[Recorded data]
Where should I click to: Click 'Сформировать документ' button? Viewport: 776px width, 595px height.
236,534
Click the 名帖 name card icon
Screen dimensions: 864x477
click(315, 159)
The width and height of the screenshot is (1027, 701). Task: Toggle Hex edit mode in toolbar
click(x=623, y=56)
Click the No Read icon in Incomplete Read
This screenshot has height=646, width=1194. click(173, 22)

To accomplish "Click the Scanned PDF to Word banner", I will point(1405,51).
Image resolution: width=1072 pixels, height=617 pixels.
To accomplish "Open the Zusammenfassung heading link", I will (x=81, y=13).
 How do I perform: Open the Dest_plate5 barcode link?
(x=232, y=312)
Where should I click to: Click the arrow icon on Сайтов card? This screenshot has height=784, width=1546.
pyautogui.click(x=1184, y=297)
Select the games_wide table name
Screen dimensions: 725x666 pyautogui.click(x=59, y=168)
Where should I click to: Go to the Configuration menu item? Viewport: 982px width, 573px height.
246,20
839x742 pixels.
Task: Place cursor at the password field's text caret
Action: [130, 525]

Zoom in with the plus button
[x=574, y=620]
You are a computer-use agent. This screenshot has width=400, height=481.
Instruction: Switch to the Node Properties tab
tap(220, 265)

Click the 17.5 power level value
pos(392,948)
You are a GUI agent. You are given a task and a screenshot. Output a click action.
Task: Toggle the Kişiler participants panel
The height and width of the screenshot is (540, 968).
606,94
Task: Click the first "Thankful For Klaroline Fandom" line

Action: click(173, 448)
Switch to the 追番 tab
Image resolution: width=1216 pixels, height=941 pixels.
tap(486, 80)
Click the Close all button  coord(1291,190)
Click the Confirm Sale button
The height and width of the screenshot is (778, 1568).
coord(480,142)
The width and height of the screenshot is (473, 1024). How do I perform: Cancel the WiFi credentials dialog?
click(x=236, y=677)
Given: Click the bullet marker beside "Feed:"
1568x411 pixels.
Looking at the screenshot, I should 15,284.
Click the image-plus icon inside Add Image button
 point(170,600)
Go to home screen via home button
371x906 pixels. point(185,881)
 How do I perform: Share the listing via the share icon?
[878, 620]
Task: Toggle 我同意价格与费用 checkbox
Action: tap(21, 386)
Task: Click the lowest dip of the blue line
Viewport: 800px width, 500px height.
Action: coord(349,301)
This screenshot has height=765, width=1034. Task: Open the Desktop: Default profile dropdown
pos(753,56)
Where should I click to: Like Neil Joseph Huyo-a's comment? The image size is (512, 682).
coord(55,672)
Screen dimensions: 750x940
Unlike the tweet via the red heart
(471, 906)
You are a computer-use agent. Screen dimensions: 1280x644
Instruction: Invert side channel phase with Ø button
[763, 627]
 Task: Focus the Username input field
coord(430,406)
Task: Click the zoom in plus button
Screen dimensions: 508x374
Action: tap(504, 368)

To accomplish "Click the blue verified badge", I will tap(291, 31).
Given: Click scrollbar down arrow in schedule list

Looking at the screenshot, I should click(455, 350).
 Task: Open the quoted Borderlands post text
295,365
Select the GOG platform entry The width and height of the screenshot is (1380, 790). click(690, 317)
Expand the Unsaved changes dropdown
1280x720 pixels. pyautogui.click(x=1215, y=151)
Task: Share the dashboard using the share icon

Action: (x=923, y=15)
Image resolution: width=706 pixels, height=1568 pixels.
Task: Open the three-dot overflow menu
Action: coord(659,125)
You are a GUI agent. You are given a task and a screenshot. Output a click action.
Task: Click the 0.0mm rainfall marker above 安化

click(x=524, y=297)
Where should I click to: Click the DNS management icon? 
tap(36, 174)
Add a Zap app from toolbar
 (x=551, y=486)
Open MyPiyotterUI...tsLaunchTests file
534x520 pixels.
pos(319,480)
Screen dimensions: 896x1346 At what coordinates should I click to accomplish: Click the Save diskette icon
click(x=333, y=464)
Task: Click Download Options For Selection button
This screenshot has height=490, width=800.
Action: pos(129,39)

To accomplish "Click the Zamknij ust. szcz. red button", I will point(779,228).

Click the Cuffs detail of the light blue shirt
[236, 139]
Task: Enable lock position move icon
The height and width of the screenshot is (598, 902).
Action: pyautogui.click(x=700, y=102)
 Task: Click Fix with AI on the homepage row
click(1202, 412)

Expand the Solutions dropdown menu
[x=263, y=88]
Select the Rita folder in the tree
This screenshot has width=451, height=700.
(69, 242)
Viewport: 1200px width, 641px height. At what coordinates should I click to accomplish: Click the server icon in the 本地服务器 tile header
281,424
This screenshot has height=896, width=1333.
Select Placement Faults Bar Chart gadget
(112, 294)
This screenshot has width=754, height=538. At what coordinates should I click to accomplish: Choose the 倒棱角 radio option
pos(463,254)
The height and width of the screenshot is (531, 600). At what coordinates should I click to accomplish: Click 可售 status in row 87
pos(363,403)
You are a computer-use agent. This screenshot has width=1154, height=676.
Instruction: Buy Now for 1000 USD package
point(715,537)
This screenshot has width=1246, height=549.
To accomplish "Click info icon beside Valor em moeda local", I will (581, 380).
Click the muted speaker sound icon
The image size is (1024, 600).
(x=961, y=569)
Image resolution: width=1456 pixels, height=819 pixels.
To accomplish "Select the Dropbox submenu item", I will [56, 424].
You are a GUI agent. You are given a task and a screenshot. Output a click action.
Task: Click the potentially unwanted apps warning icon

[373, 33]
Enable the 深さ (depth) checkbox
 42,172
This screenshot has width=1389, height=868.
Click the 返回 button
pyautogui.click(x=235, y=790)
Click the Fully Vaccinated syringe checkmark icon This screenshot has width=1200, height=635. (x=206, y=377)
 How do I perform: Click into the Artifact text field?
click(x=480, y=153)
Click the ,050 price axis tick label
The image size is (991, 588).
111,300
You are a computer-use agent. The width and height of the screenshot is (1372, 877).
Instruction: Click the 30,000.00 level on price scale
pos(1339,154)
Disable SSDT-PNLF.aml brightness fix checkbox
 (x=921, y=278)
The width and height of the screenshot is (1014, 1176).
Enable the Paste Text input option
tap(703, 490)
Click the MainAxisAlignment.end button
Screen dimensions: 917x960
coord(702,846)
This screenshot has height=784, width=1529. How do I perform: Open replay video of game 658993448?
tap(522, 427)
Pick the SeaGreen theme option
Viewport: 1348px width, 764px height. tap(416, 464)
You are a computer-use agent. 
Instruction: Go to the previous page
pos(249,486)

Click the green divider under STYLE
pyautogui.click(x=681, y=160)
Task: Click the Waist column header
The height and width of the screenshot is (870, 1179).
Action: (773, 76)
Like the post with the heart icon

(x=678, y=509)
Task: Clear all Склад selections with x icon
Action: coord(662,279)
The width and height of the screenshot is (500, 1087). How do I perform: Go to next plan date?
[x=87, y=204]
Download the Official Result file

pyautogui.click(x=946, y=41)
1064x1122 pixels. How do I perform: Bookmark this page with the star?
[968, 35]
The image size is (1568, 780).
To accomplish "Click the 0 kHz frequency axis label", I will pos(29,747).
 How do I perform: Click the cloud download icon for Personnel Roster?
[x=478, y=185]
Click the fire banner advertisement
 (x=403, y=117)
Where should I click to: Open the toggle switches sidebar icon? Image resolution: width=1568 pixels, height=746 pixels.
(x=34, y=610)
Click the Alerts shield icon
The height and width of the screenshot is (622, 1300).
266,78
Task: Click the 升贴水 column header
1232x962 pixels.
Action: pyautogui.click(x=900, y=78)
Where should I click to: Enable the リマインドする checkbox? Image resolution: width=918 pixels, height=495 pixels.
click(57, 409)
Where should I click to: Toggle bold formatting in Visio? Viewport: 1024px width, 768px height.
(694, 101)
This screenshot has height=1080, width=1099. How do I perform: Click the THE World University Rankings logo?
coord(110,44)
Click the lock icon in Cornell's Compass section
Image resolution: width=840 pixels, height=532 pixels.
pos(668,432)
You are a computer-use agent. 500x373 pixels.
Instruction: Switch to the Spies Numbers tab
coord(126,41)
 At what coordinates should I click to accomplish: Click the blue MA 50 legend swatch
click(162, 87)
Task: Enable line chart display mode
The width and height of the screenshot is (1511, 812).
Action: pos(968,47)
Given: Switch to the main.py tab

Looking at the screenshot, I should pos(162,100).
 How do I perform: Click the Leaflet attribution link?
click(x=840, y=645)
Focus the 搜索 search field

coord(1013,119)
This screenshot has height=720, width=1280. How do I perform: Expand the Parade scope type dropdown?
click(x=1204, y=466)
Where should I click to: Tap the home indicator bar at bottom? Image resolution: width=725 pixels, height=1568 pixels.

WHAT YOU ARE ASKED TO DO: Repeat, exactly as they stand above, the lines from the line with "Click the Fully" to the line with "The width and height of the screenshot is (1014, 1176).", both lines included.

OUTPUT OF THE TASK:
Click the Fully Vaccinated syringe checkmark icon This screenshot has width=1200, height=635. (x=206, y=377)
 How do I perform: Click into the Artifact text field?
click(x=480, y=153)
Click the ,050 price axis tick label
The image size is (991, 588).
111,300
You are a computer-use agent. The width and height of the screenshot is (1372, 877).
Instruction: Click the 30,000.00 level on price scale
pos(1339,154)
Disable SSDT-PNLF.aml brightness fix checkbox
 (x=921, y=278)
The width and height of the screenshot is (1014, 1176).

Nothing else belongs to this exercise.